Kansas City Star reporter Vahe Gregorian described the significance of the play in changing the momentum of the game in favor of the Chiefs: "Seconds after defeat had appeared imminent, victory seemed almost inevitable. Abracadabra. It felt like magic. Or looked like fortune. But the intricate choreography, including the protection and a crucial decoy pattern by Sammy Watkins, reflected repetition after repetition at the very core of the fusion of Reid's creativity and Mahomes’ transcendent talents." According to Mahomes, "It kind of encompassed a lot of stuff that we had run the entire season."

This Super Bowl was considered by many to be the start of the Chiefs' dynasty through the early 2020s. The team subsequently appeared in Super Bowl LV at the end of the season, where they lost to the Tampa Bay Buccaneers. Kansas City came back to appear in three consecutive Super Bowls following an absence in 2021, winning Super Bowl LVII over the Philadelphia Eagles at the end of the season and Super Bowl LVIII in a rematch against the 49ers at the end of the season, before losing Super Bowl LIX in a rematch with the Eagles at the end of the season, marking five Super Bowl appearances and three wins in a six-year span.

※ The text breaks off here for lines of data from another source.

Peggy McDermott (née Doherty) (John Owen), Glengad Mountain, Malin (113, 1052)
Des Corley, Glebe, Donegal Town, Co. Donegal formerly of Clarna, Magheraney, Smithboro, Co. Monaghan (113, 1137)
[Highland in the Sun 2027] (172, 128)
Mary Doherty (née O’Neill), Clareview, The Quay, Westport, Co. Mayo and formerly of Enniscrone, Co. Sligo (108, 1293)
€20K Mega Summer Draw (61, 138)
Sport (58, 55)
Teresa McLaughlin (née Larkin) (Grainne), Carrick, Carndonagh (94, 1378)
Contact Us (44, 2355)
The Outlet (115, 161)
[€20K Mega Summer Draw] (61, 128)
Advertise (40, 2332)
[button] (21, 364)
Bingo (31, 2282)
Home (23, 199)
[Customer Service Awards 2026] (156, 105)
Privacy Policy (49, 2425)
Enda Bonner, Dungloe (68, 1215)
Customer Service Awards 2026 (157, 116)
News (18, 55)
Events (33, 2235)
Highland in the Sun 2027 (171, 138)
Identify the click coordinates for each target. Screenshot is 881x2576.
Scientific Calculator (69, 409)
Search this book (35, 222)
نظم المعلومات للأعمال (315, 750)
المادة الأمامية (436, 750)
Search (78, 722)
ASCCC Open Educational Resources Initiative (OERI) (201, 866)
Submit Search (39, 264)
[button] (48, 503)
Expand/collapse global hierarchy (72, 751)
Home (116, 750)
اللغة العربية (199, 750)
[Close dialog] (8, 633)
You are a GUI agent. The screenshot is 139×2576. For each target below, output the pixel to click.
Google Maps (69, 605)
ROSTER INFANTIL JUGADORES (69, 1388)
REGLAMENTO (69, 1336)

The play quickly became remembered as one of the signature plays of Chiefs history and of the 2019 NFL season, drawing comparisons among journalists with "65 Toss Power Trap", the Chiefs' touchdown-scoring play in Super Bowl IV. In the NFL's official list of the top 100 plays of the 2019 season, Jet Chip Wasp was named as the top play overall. After the Chiefs victory, the play was added to the usable playbook of Madden NFL 20. References to the name and design of Jet Chip Wasp quickly became a popular inspiration among Chiefs fans for merchandise, artwork, and other commemorations.